There also needs to be a full time team of fact checkers that is responsible for reminding the public constantly that Trump bases his positions on alternative facts, also known as outright lies and distortions.  The actual facts that are relevant to the policy issues and of which the public is uninformed, either willfully or otherwise, have to be publicized repeatedly.  For example, the number of persons who will lose health insurance coverage if Obamacare is cancelled, the fact that Mexicans represent less than half of undocumented immigrants and that the numbers are running the other way with more leaving than coming, that illegal immigrants commit less crimes than citizens, that undocumented immigrants in large part only take jobs that citizens won't take, that imposing hardship on the Mexican economy will likely increase illegal immigration from Mexico, that discouraging birth control will lead to an increase in abortions, the number of accidental deaths and suicides from guns compared to deaths from criminal use, the fact that a majority of police favor more gun regulation, that the recent immigration ban from our "so-called" President will increase the terrorist threat, not reduce it, that the number of deaths from Muslim terrorists since 9/11, according to one source, is 123 (none by anyone who emigrated from or whose parents emigrated from the seven countries targeted by our "so-called" President), compared to a total of more than 230,000 killings by gang members, drug dealers, angry spouses, white supremacists, psychopaths, drunks, domestic terrorists (Aurora, Charleston, Newtown, Colorado Springs, Oklahoma City, Columbine, the latter two before 9/11) and others, clear-cut data relating to global warming caused by human activities, the actual increase in domestic manufacturing production over the last several years, such inconvenient facts as the rust belt losing jobs to the South and not always overseas, the correlation of the demise of unions with loss of worker rights and stagnation of compensation, decreases in air and water pollution due to environmental regulations, how the income tax proposal will benefit mostly the very wealthy, how the border tax with Mexico will increase prices of products that are imported into the US, how rejecting TPP is a gift to China, that we already have extreme vetting of immigrants and refugees from the Middle East, the distinction between legal and illegal immigration, etc.

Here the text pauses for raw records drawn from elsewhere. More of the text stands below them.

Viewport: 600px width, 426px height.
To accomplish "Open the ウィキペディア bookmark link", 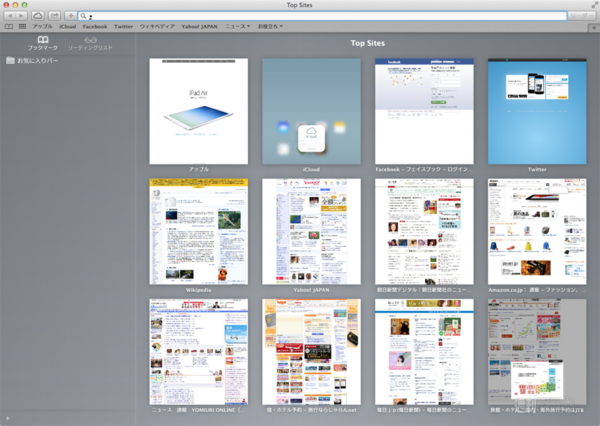I will click(x=155, y=26).
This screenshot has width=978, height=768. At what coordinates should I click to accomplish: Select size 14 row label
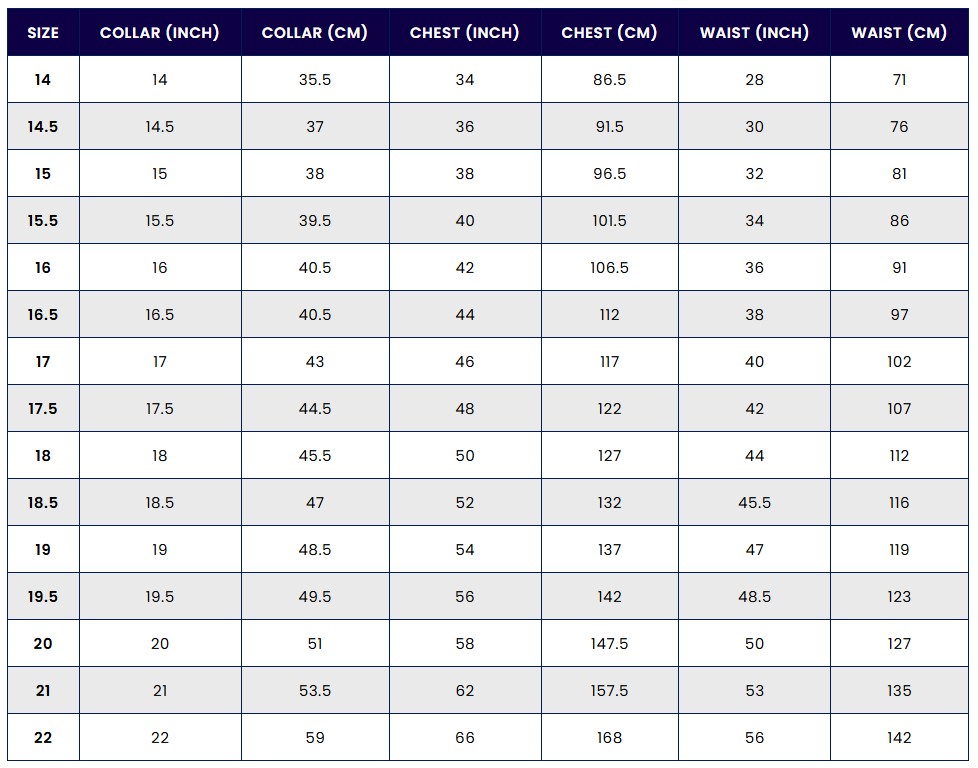click(43, 80)
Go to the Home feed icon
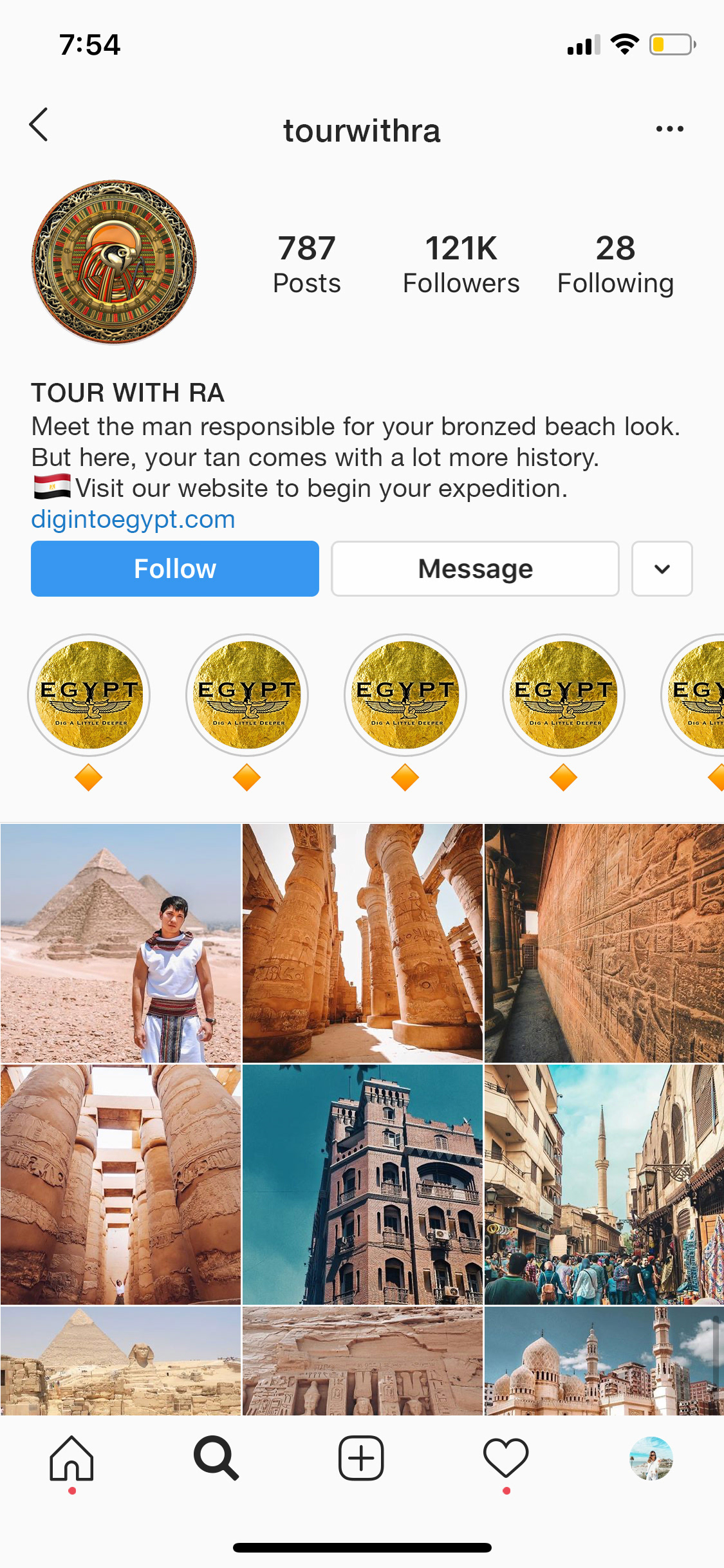 pyautogui.click(x=71, y=1459)
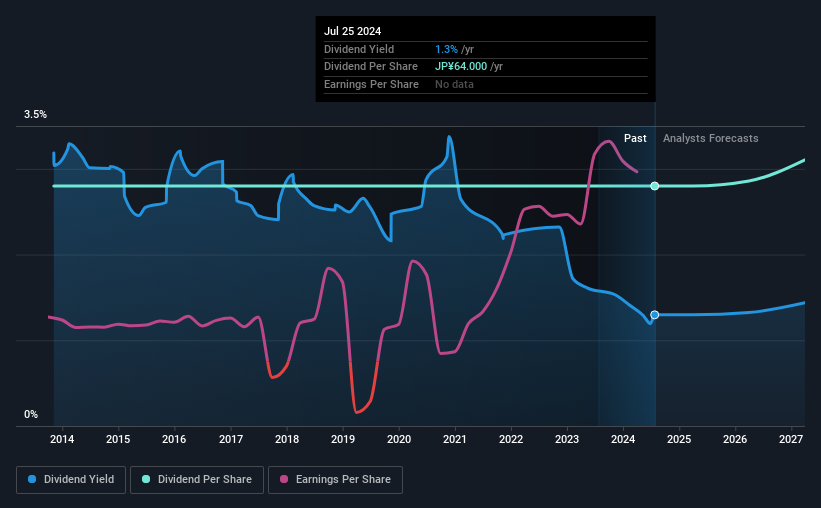Click the 2021 x-axis year label
This screenshot has width=821, height=508.
[455, 439]
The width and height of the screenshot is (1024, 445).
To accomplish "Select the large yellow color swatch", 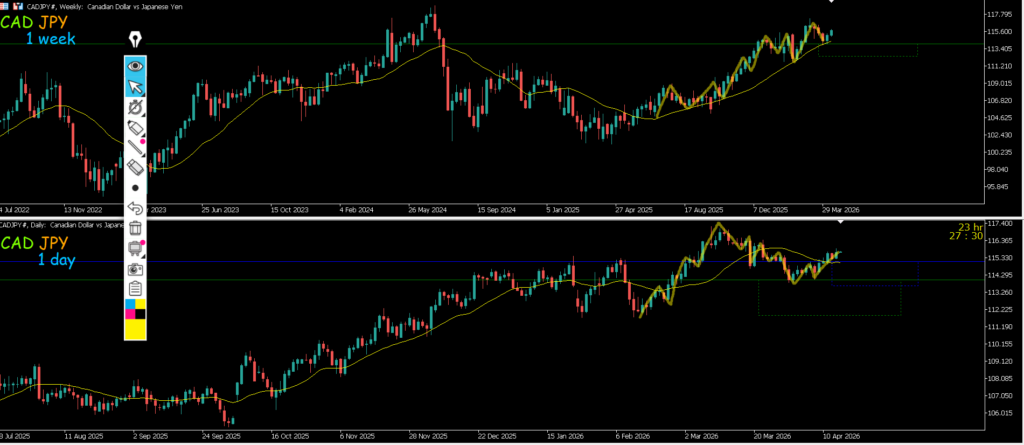I will [136, 329].
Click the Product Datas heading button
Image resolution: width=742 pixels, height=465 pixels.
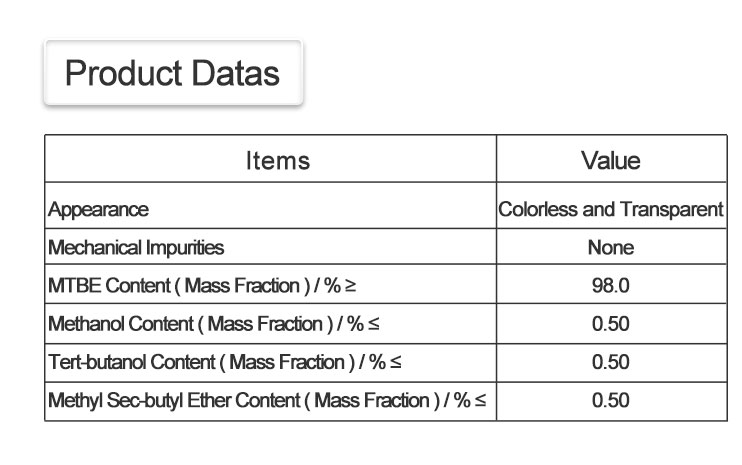172,73
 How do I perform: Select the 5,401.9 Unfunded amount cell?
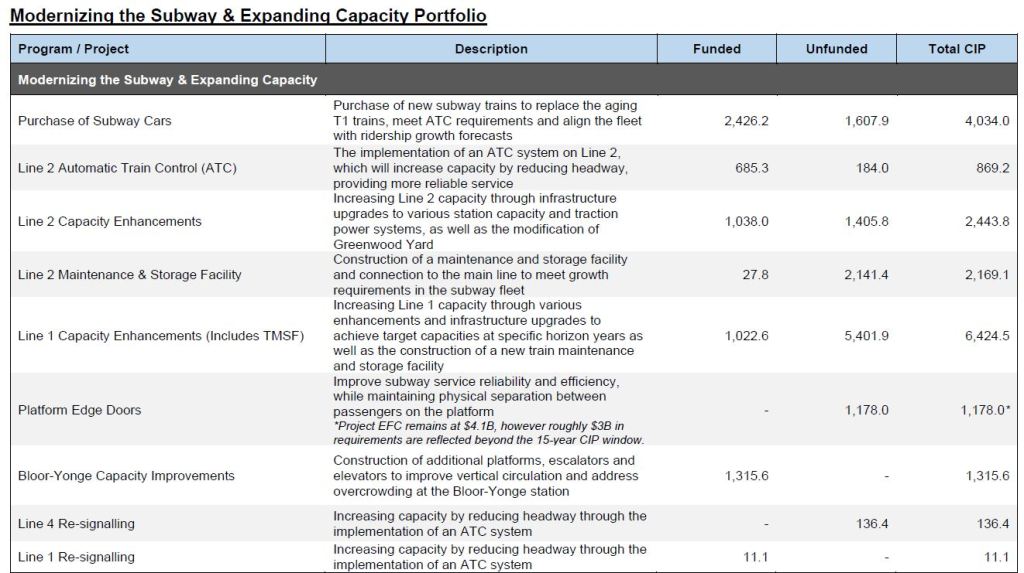pyautogui.click(x=866, y=336)
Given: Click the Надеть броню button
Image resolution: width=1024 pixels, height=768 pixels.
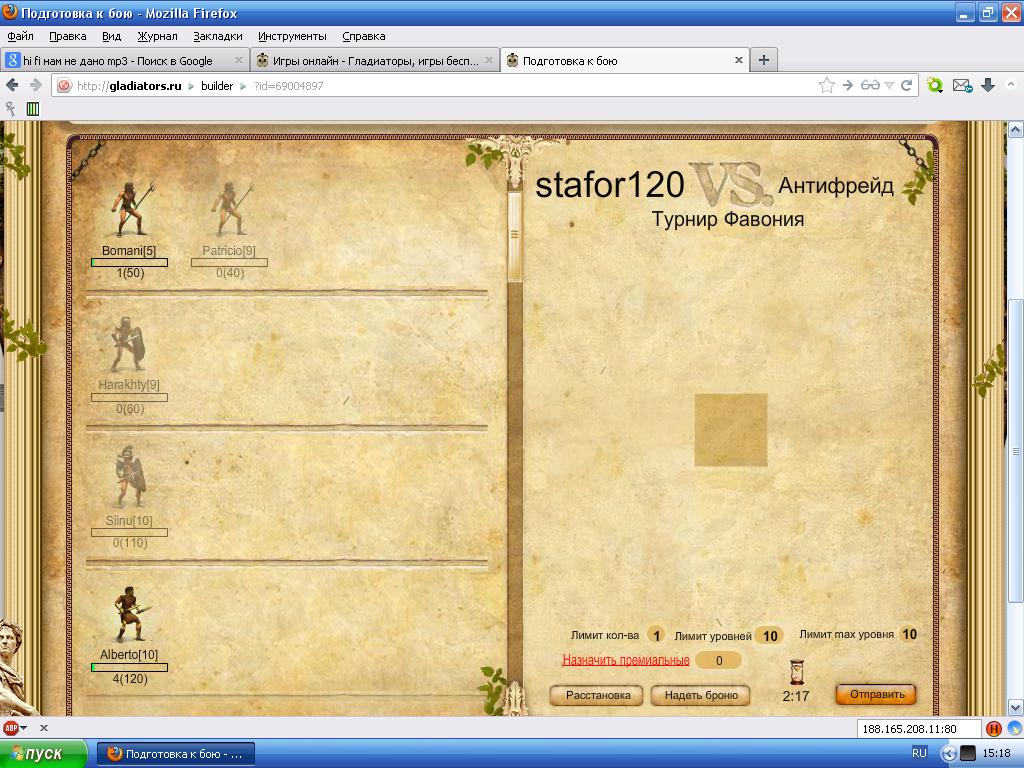Looking at the screenshot, I should pyautogui.click(x=701, y=695).
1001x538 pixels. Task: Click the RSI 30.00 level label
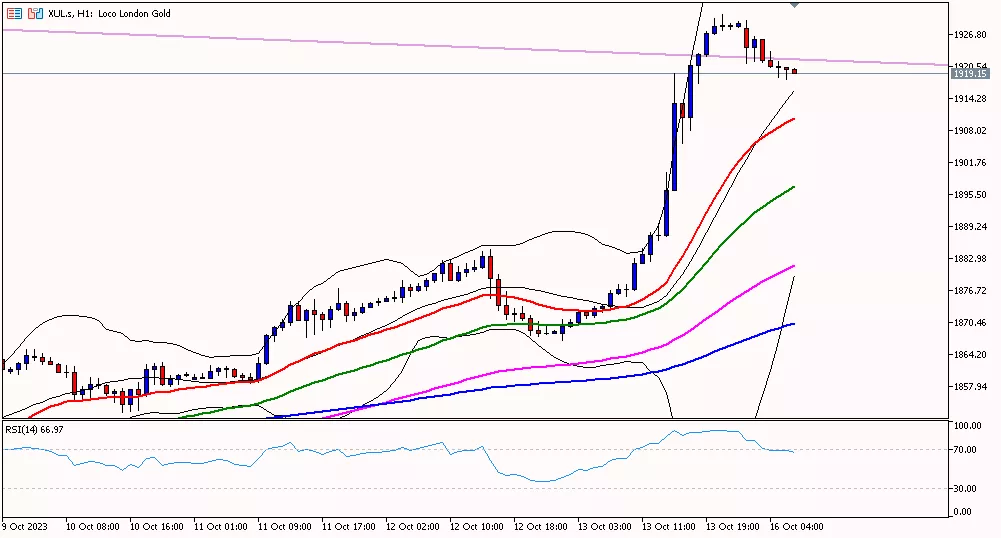pyautogui.click(x=964, y=488)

Trump and Bannon ultimately base their programs on fear, but many of the sources of that fear are virtually nonexistent or de minimis.  This needs to be demonstrated to the public.  Democracy without an informed electorate is no democracy at all.  There will always be the willfully uninformed, and they certainly made their presence felt in the last election. But the Democrats did not do a good job of getting their message across.  Some voters are not interested - the "deplorables", but others are reachable.  With the Republicans in control of both the House and the Senate and the White House, they will be able to set the agenda.  Thus it is all the more important for the Democrats to make sure that voters in the next election know what they stand for.